Experts predict the flu season will hit hard and early, causing up to 20,000 deaths and hospitalising tens of thousands more.

The UK Health Security Agency (UKHSA) warned of a ‘difficult winter’ as viruses, including flu and Covid, are starting to circulate widely. 

They are now urging millions to get vaccinated or risk another catastrophic winter for the health service.

Dr Susan Hopkins, chief medical adviser at UKHSA, said there were ‘strong indications’ that both posed a deadly threat this winter. 

She added: ‘If you are offered a jab, please come forward to protect yourself and help reduce the burden on our health services.’

Dr Susan Hopkins, chief medical adviser at UKHSA, said there were ‘strong indications’ flu and Covid posed a deadly threat this winter

Experts have warned this winter could be catastrophic for the NHS, which is still trying to get to grips with the 6.84 million people already waiting for treatment

Doctors are particularly worried natural immunity to the flu virus is lower than it has ever been following the pandemic, which led to people socialising far less than usual.

A sharp wave of cases in Australia – driven mainly by children – has prompted fears of a similar outbreak in the UK.

International surveillance shows the UK can expect the spread of the H3N2 strain, which is known to cause more severe disease particularly in the very young and the very elderly.

It was responsible for the last severe UK flu season five years ago, resulting in around 20,000 deaths and 40,000 hospital admissions.

Experts warned this could be catastrophic for the NHS which is still trying to get to grips with the 6.84 million already waiting for treatment.

This year’s vaccine – which is being offered to a record 33 million people – is designed to fight this strain with experts confident it will give decent protection.

But they are worried vaccine fatigue could lead to people ignoring the calls to come for flu jabs and Covid boosters, which could spell disaster for the NHS.

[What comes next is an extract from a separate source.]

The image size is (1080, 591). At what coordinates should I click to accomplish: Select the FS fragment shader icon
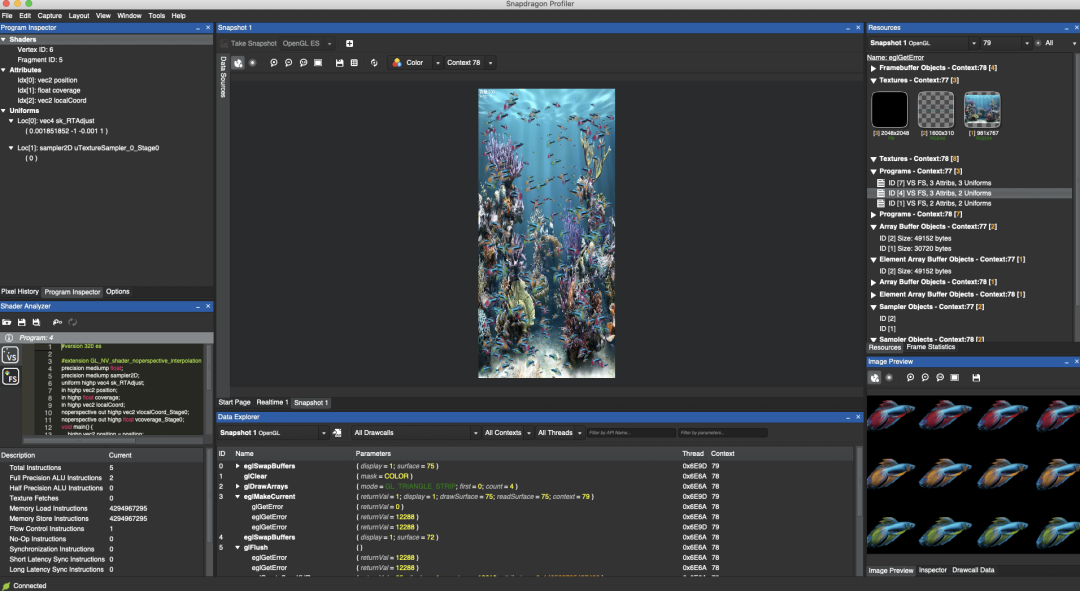(x=11, y=377)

Doctors are particularly keen for nursery and primary school children to get the flu vaccine to limit the spread and protect youngsters against severe illness.

Around 26million people in England are eligible for the autumn Covid-19 booster vaccine

They warned thousands of young children have no immunity and could develop more severe symptoms than they would ordinarily.

All primary school children will be offered the nasal spray vaccine at school with secondary schools focusing on Years 7, 8 and 9 with any remaining vaccine offered to Years 10 and 11.

It will also be rolled out to all over-50s, care home residents, pregnant women, frontline health and social care staff, people aged six months to 49 with a specified health condition and the families of people with weakened immune systems.

Around 26million people in England are also eligible for the autumn Covid-19 booster vaccine, including care home residents, over-50s and children age five and older who are clinically at risk.

Some three million doses have been given so far with those eligible urged to book online or by calling 119. Those aged 50 to 64 who are not in an at-risk group, will be able to get one later this autumn.

People who qualify for both could be offered the flu and Covid jab at the same time if supply allows, at either their GP surgery or pharmacies offering an NHS vaccine service.

Health leaders warned there are early indications that Covid rates are beginning to rise ahead of winter, which could result in hospitals filling up and adding to record waiting lists.

England’s deputy chief medical officer Dr Thomas Waite said: ‘Vaccines have saved many lives over the years for both flu and more recently Covid.

‘But we must not be complacent – infections will rise once again this winter, so it’s really important people get both their Covid and flu vaccines if eligible.’

NHS director for vaccinations and screening Steve Russell said: ‘This winter could be the first time we see the effects of the so-called ‘twindemic’ with both Covid and flu in full circulation, so it is vital that those most susceptible to serious illness from these viruses come forward for vaccines in order to protect themselves and those around them.’